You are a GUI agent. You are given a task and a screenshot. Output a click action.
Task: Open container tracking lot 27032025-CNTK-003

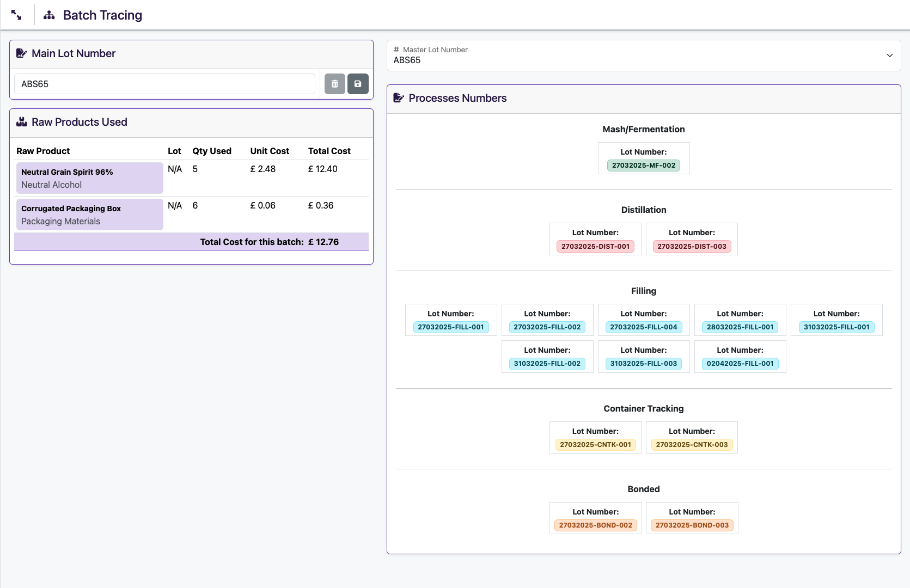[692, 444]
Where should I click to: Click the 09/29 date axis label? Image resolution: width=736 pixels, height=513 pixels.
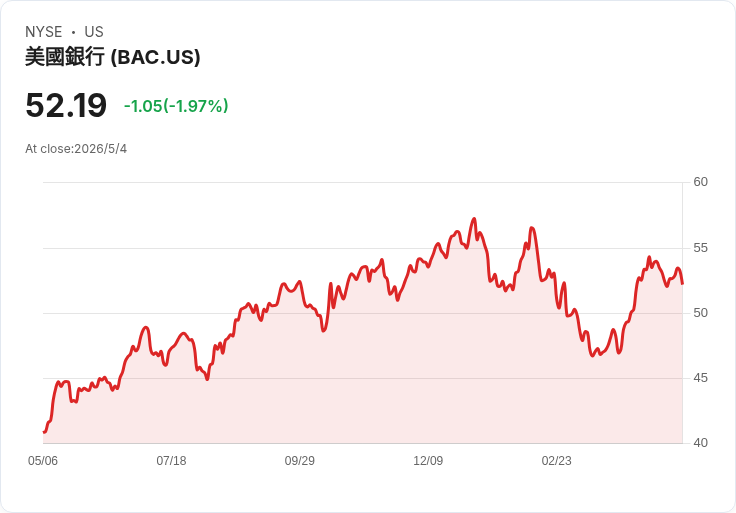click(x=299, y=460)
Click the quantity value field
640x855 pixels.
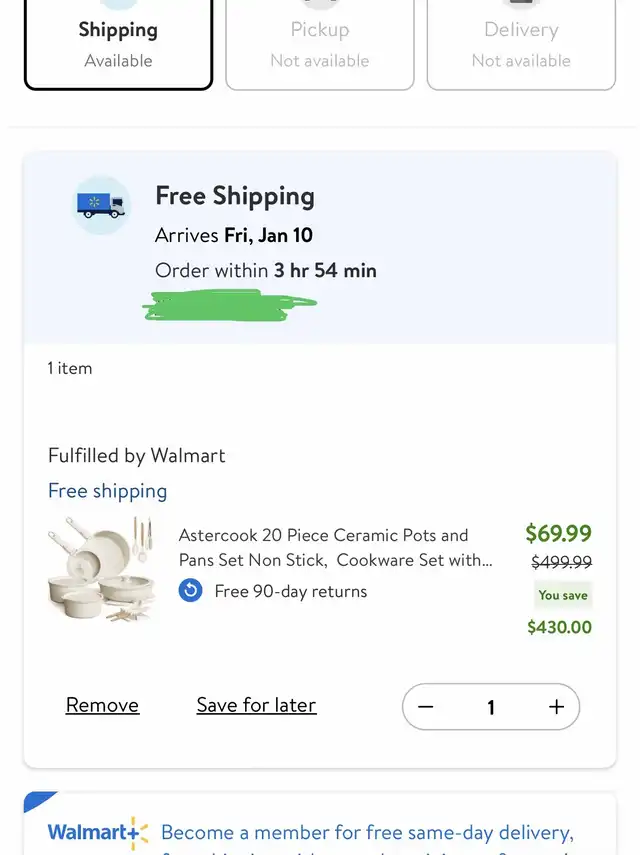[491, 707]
+++
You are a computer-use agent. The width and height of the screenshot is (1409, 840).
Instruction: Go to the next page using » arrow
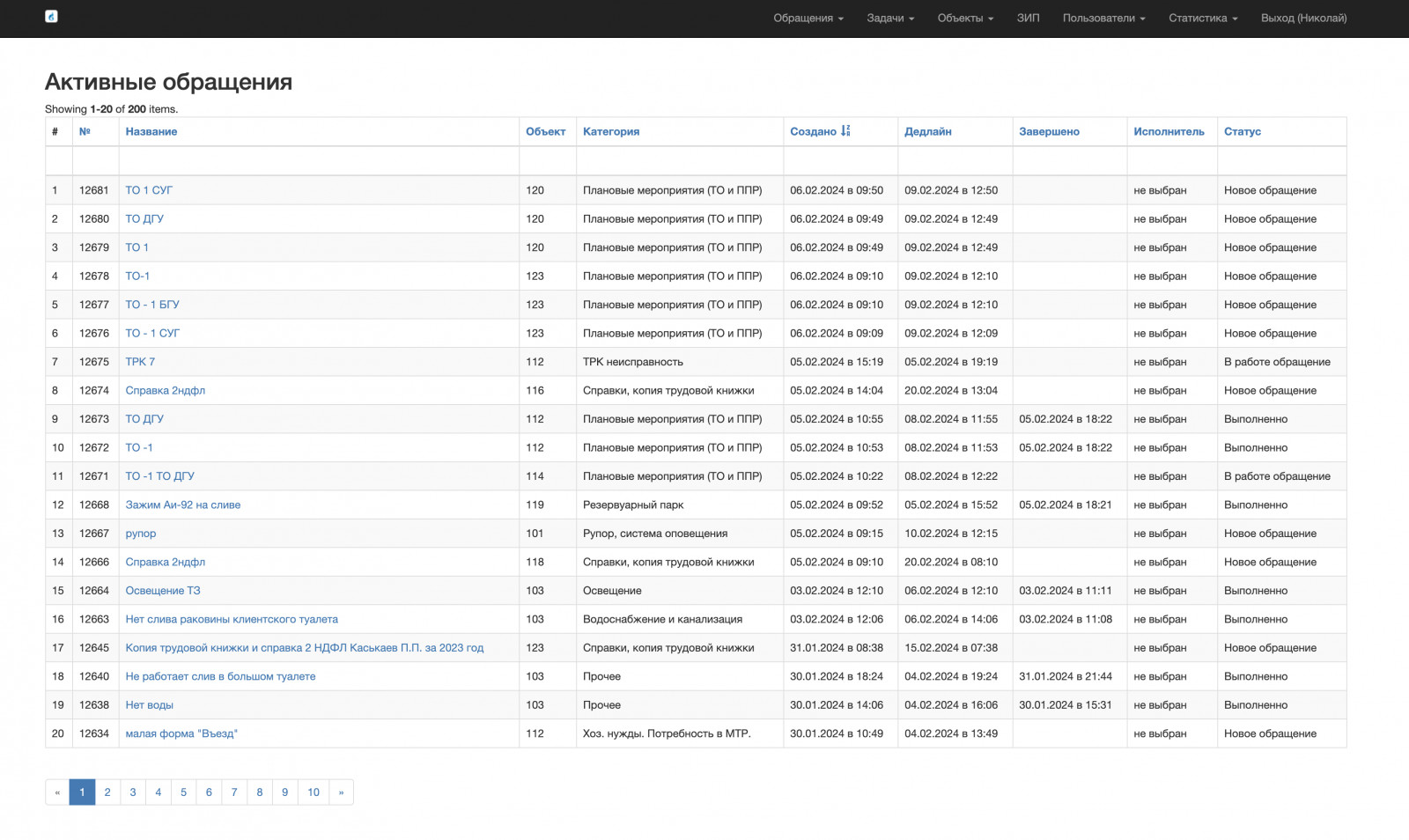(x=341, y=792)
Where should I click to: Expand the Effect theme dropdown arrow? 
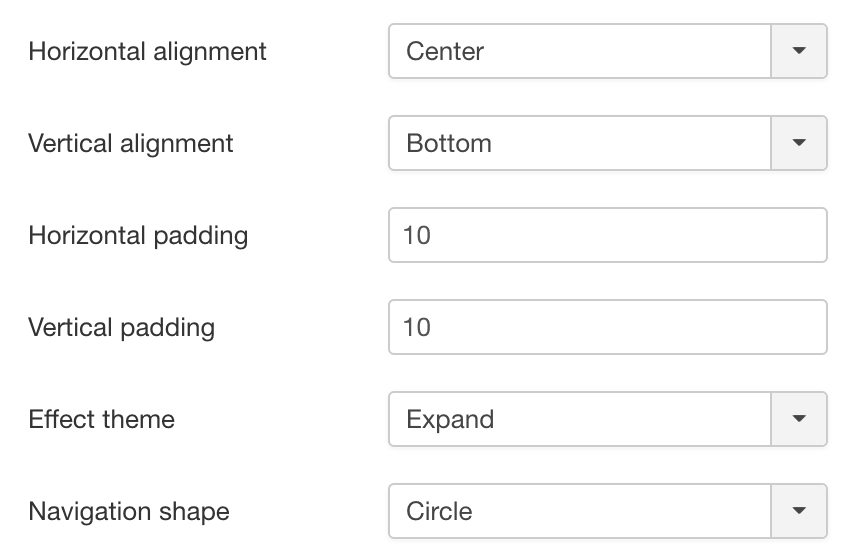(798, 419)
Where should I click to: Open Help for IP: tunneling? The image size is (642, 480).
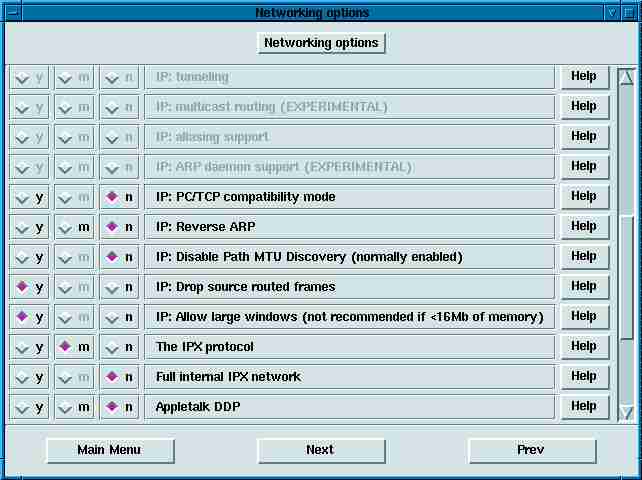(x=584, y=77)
+++
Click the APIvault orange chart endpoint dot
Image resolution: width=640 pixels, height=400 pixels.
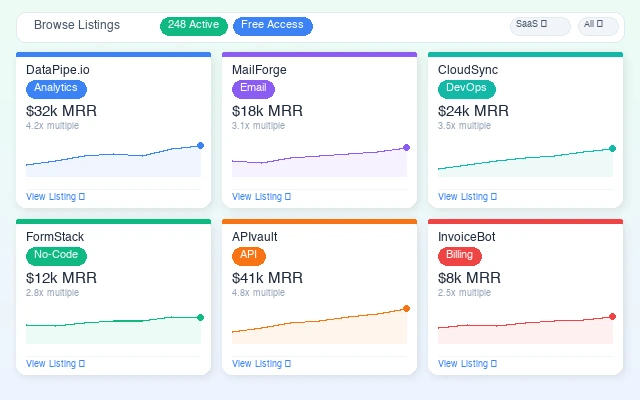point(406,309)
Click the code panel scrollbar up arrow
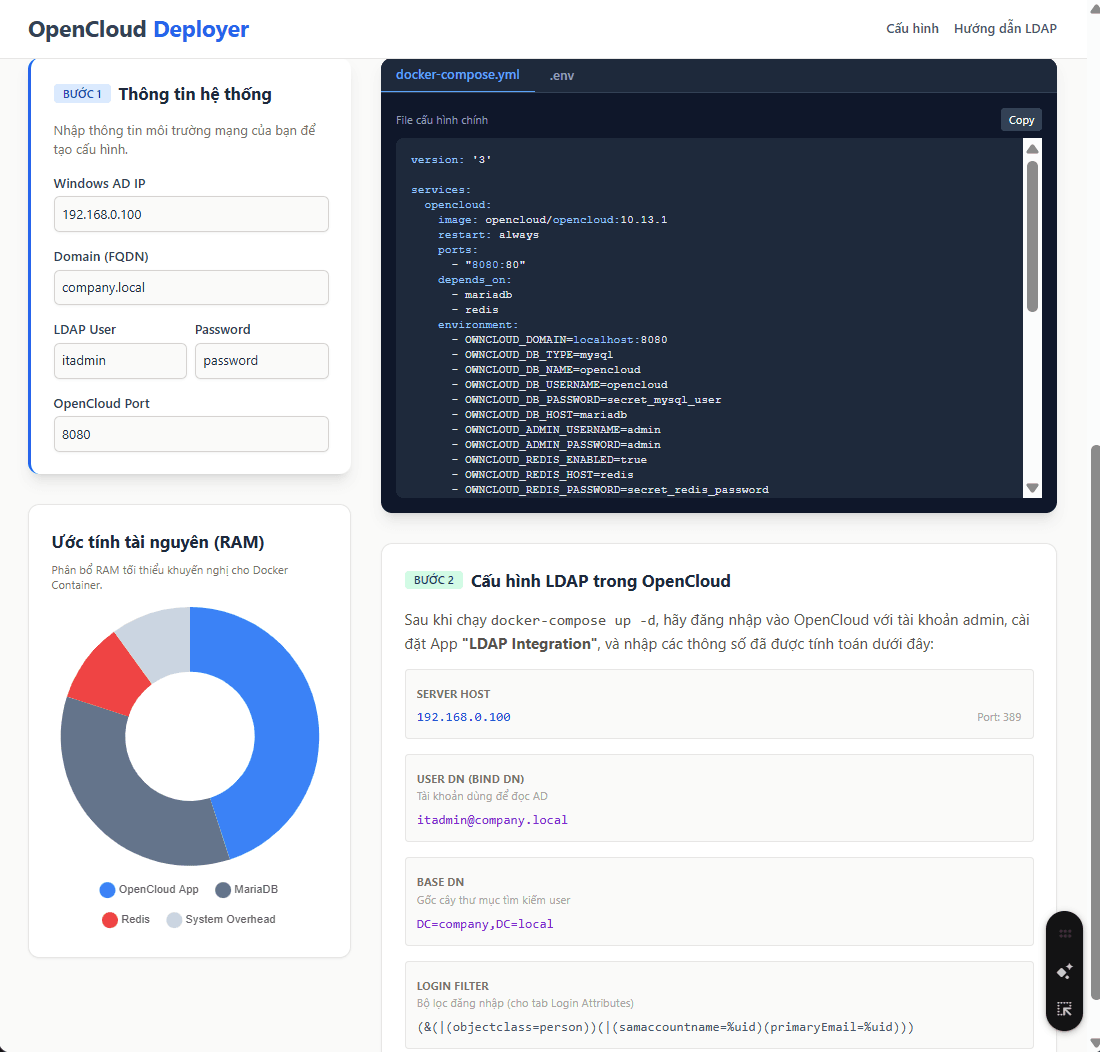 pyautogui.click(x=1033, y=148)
+++
Work task → Whenever the string "screenshot" shows up in a line of the entries, copy that line.

Result →
You are a GUI agent. You are given a task and a screenshot. Output a click action.
You are a computer-use agent. The width and height of the screenshot is (1409, 840).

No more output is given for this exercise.